Muscles have inspired design since ancient times and even today’s top engineers turn to the fibrous tissue to inform their inventions. The problem is, many artificial muscle materials are either too expensive or too fragile for most practical applications.
That might change thanks to a new design by Massachusetts Institute of Technology researchers, whose relatively simple and inexpensive solution is to selectively heat nylon fibers.
While in the early stages of his Ph.D., doctoral candidate Seyed Mirvakili and his colleagues first discovered that, when twisted into a coil, nylon filaments can be used as artificial linear muscles. Although these twisted filaments could extend and retract further than natural muscles, the nylon couldn’t bend and recover like fingers do, so Mirvakili looked for a solution and found it while working under MIT’s Ian Hunter.
Nylon behaves strangely when heated — it shrinks in length but grows in width. Mirvakili and Hunter realized heating just one side of the filament causes that side to contract faster than the other, causing the entire strand to bend.
The stages of the nylon filament’s fabrication, from left to right: Standard, rounded fishing line. Compressed fishing line. Mask added to the middle of the filament. Filament coated in conductive ink. Mask removed so the conductive ink is only on the sides
Felice Frankel and Seyed Mohammad Mirvakili
But getting the nylon to behave in intended ways required the researchers to redesign fishing line, pressing its rounded shape into a rectangle. Luckily, the fishing line was easy to acquire. “Nylon is cheap and abundant,” Mirvakili told Digital Trends.

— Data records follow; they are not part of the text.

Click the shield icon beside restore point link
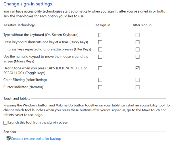The height and width of the screenshot is (145, 175). coord(9,138)
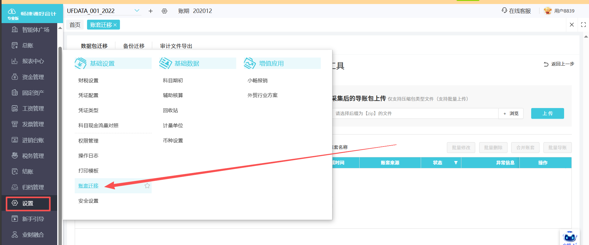Switch to the 备份迁移 tab

tap(133, 46)
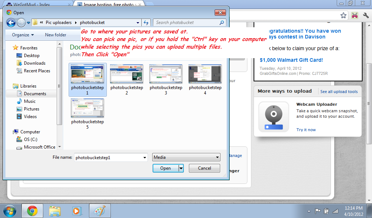Open Chrome wrench settings menu
Viewport: 372px width, 218px height.
tap(366, 15)
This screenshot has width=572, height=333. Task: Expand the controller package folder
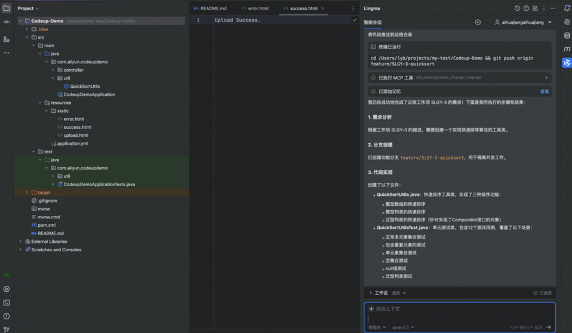pyautogui.click(x=53, y=70)
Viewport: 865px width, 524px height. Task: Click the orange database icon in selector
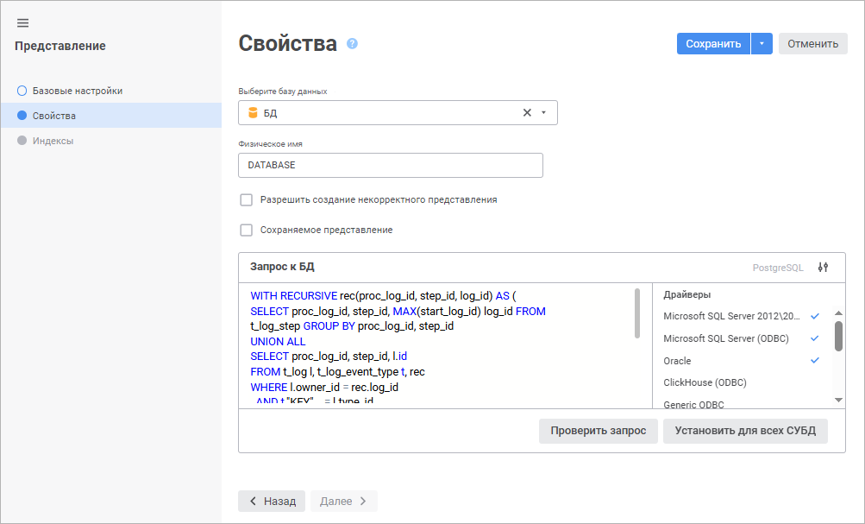[253, 113]
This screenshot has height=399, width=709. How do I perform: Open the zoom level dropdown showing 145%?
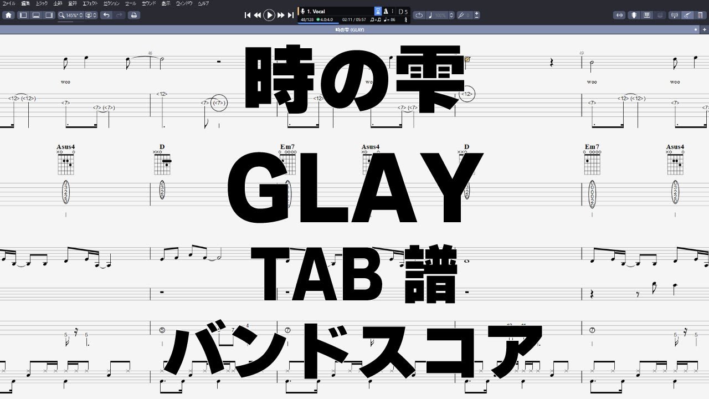[69, 15]
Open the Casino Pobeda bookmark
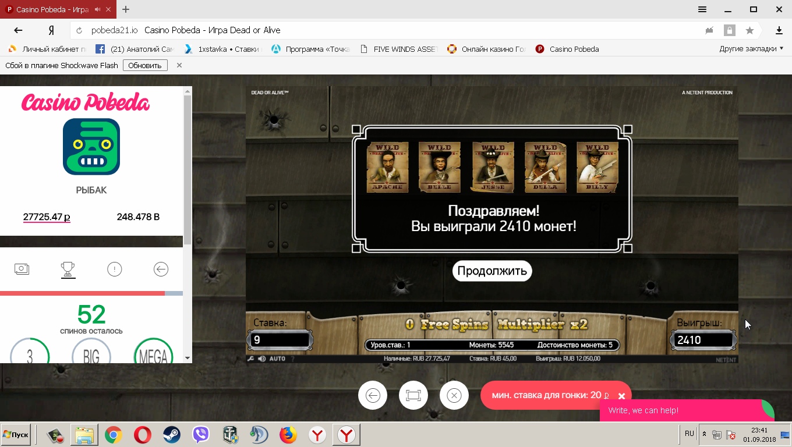The image size is (792, 447). [567, 49]
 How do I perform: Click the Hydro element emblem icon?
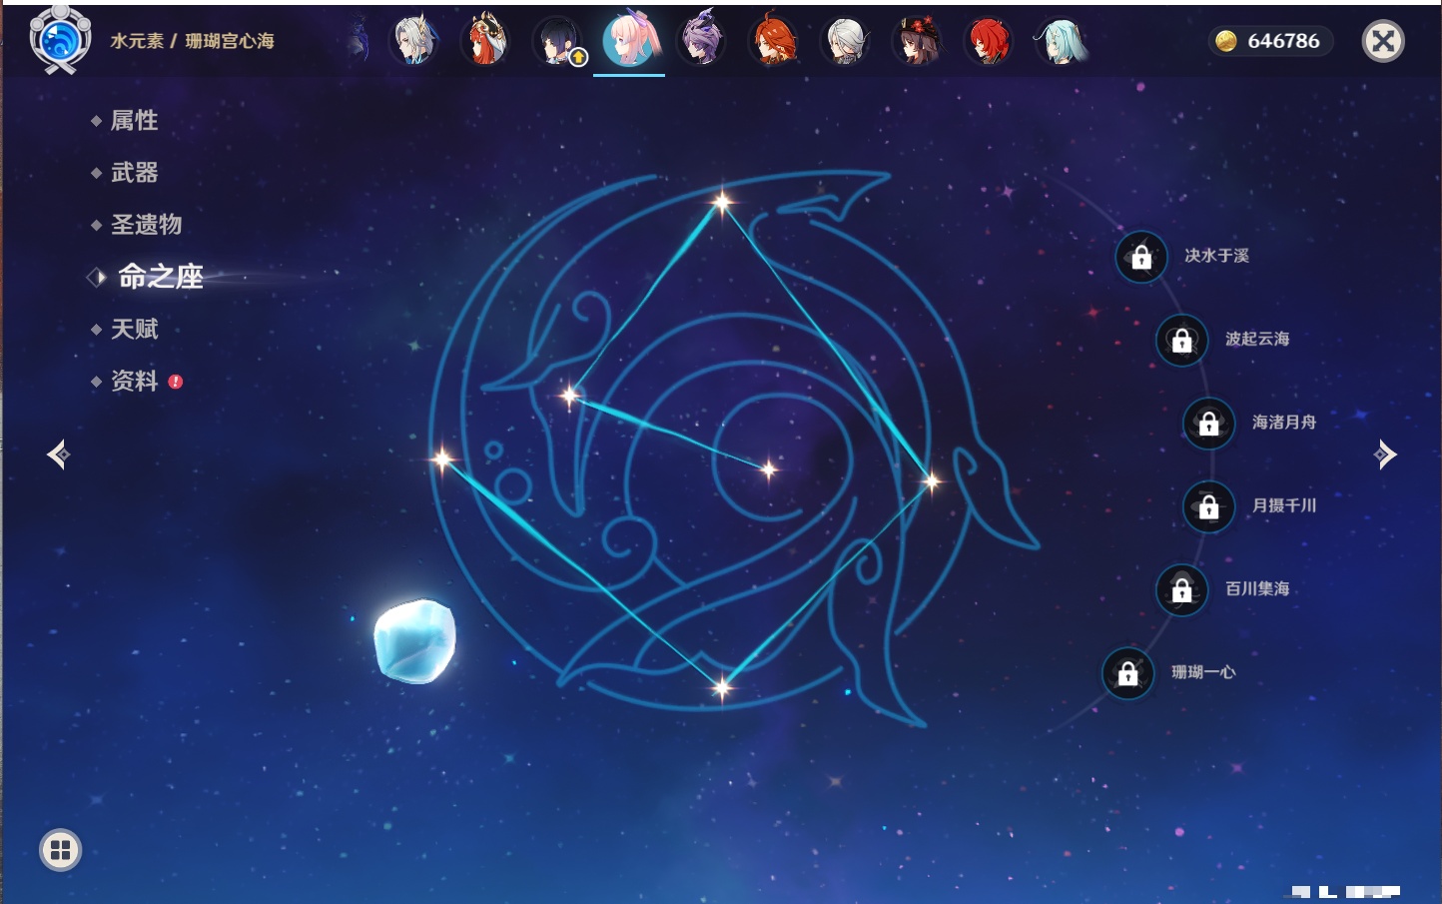[60, 40]
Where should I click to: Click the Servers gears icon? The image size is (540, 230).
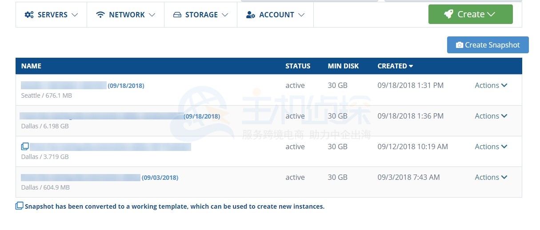point(29,15)
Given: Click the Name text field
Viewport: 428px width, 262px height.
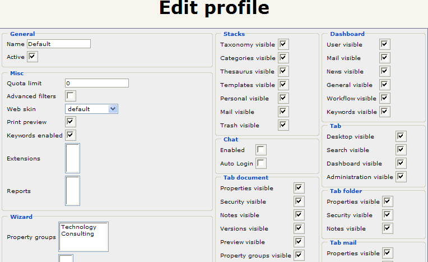Looking at the screenshot, I should [x=58, y=44].
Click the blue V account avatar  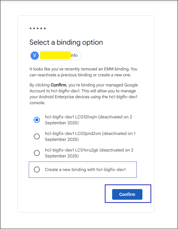(35, 55)
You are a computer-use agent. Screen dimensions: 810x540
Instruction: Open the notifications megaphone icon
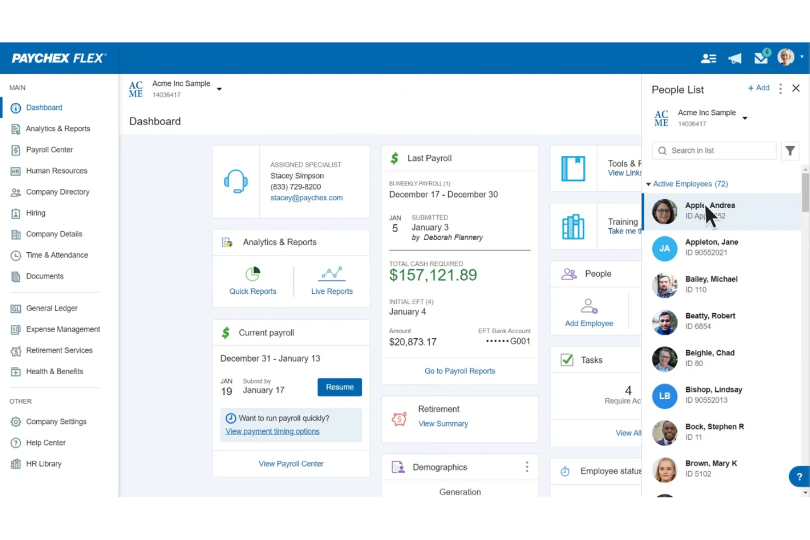[734, 57]
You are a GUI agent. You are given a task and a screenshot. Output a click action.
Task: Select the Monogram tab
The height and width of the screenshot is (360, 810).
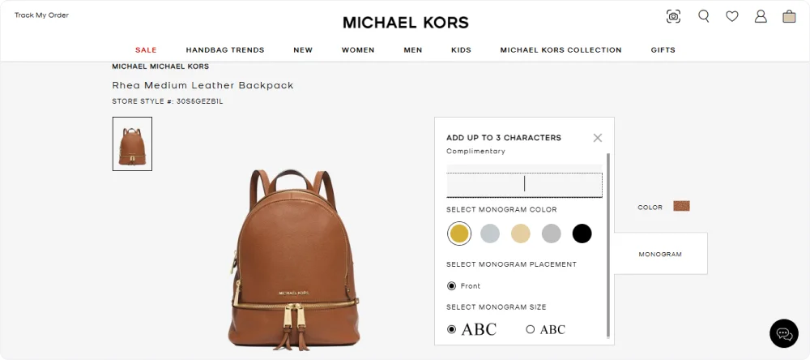click(660, 254)
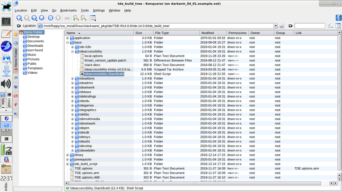Select the Documents folder in sidebar tree
342x192 pixels.
coord(35,41)
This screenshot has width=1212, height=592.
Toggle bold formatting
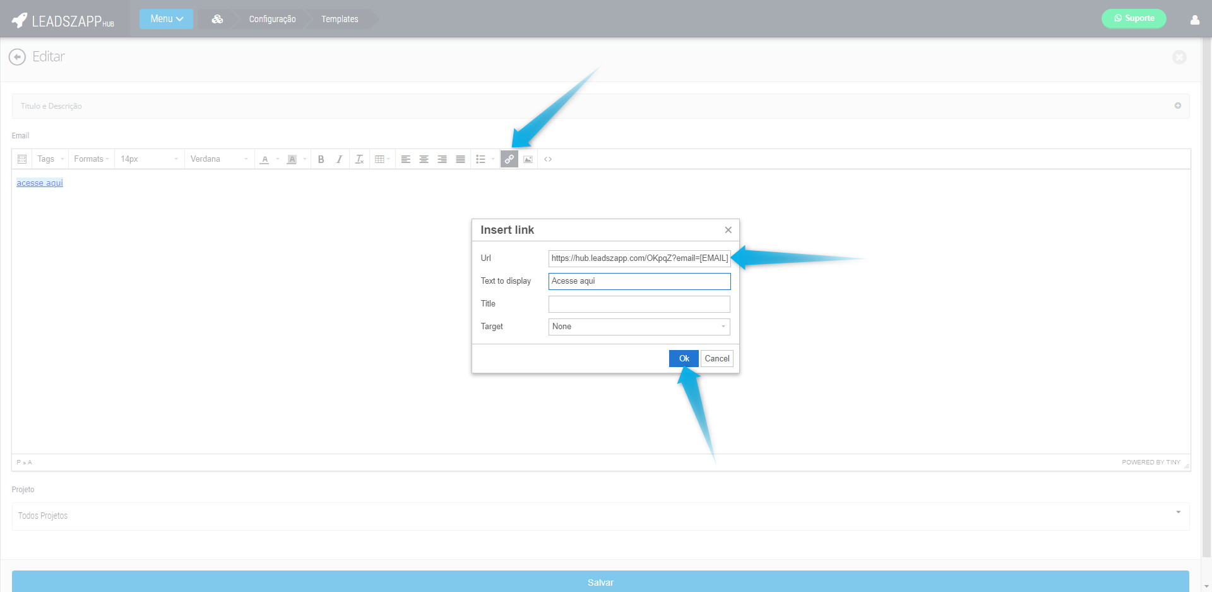(x=321, y=159)
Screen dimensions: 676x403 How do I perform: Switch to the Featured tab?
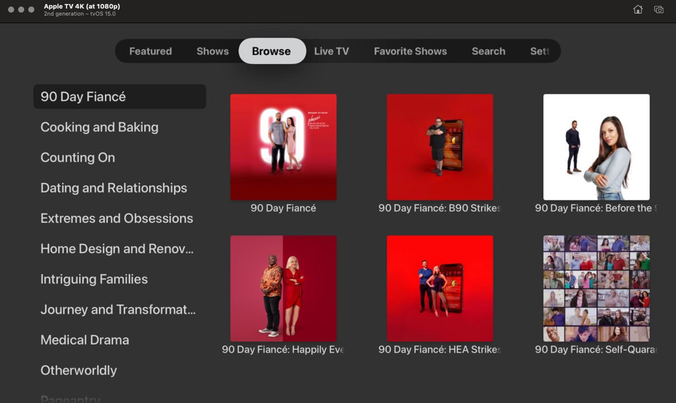(x=150, y=51)
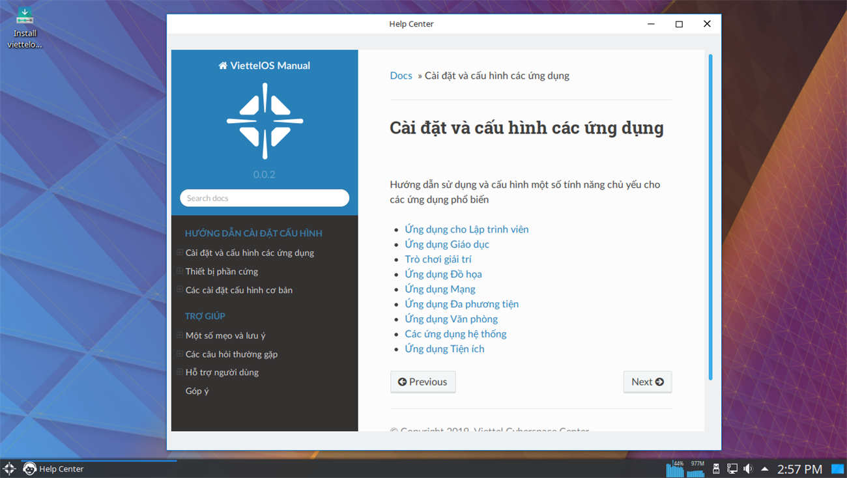Select Một số mẹo và lưu ý entry
Viewport: 847px width, 478px height.
click(x=225, y=335)
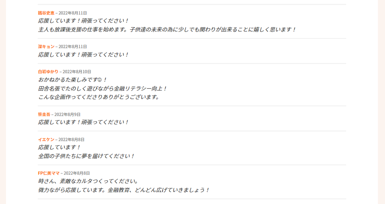
Task: Open commenter name 銭谷史恵
Action: point(46,13)
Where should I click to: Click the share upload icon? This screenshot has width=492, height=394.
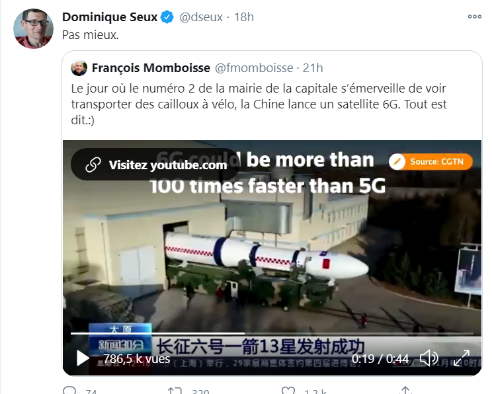(x=405, y=390)
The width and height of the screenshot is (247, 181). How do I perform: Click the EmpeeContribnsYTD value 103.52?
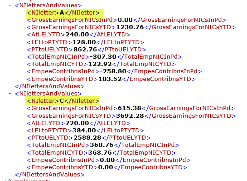[x=110, y=79]
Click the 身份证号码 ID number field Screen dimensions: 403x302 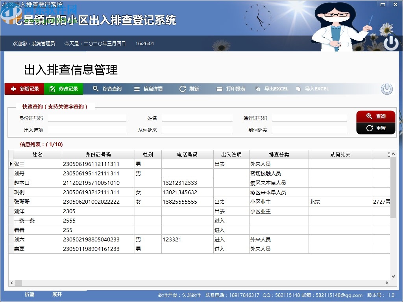[x=87, y=117]
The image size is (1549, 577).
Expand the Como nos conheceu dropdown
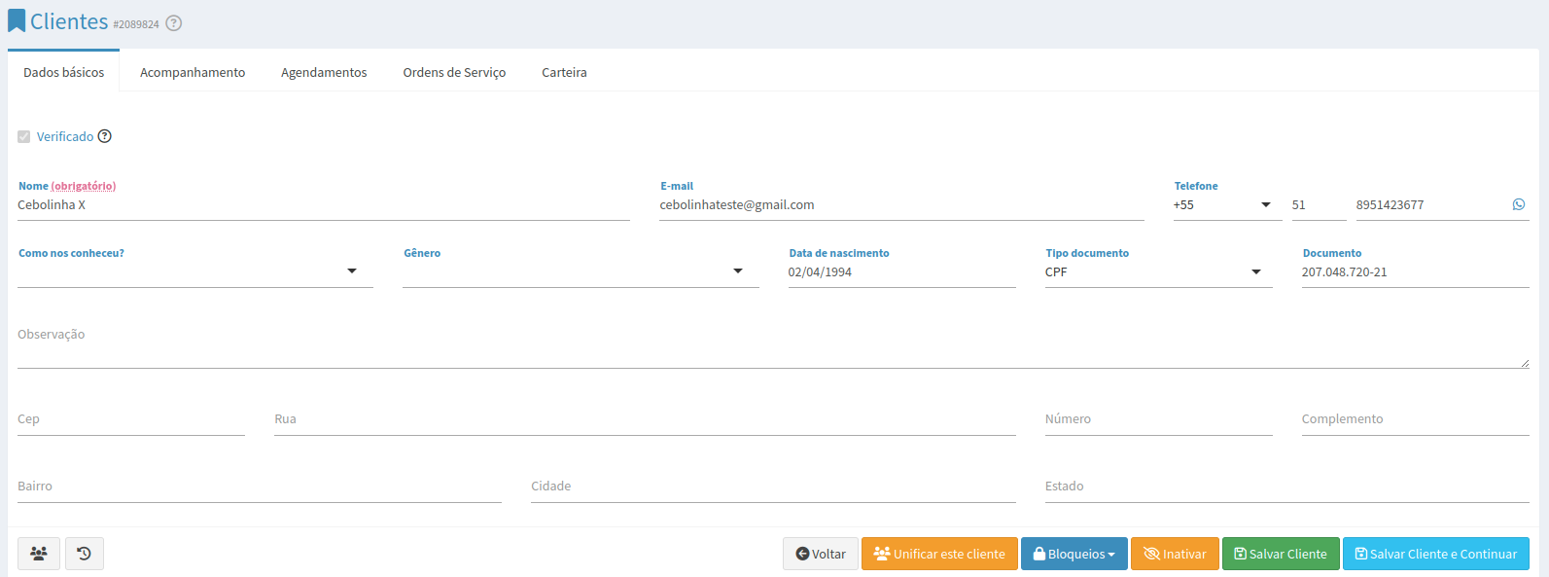coord(195,271)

After forming the nylon into its desired shape, the researchers tested various heat sources and angles, prompting the filament into sophisticated motions like figure eights. As any angler knows, nylon is tough. Mirvakili and Hunter showed their filament could perform sufficiently through at least 100,000 bending cycles .
Nylon-based artificial muscles may have application for things like robotics, biomedical devices, toys, and form-fitting clothing. “In general, anywhere that muscle-like motion such as bending is needed, nylon artificial muscle can be useful,” Mirvakili said.
A paper detailing their design was published recently in the journal Advanced Materials.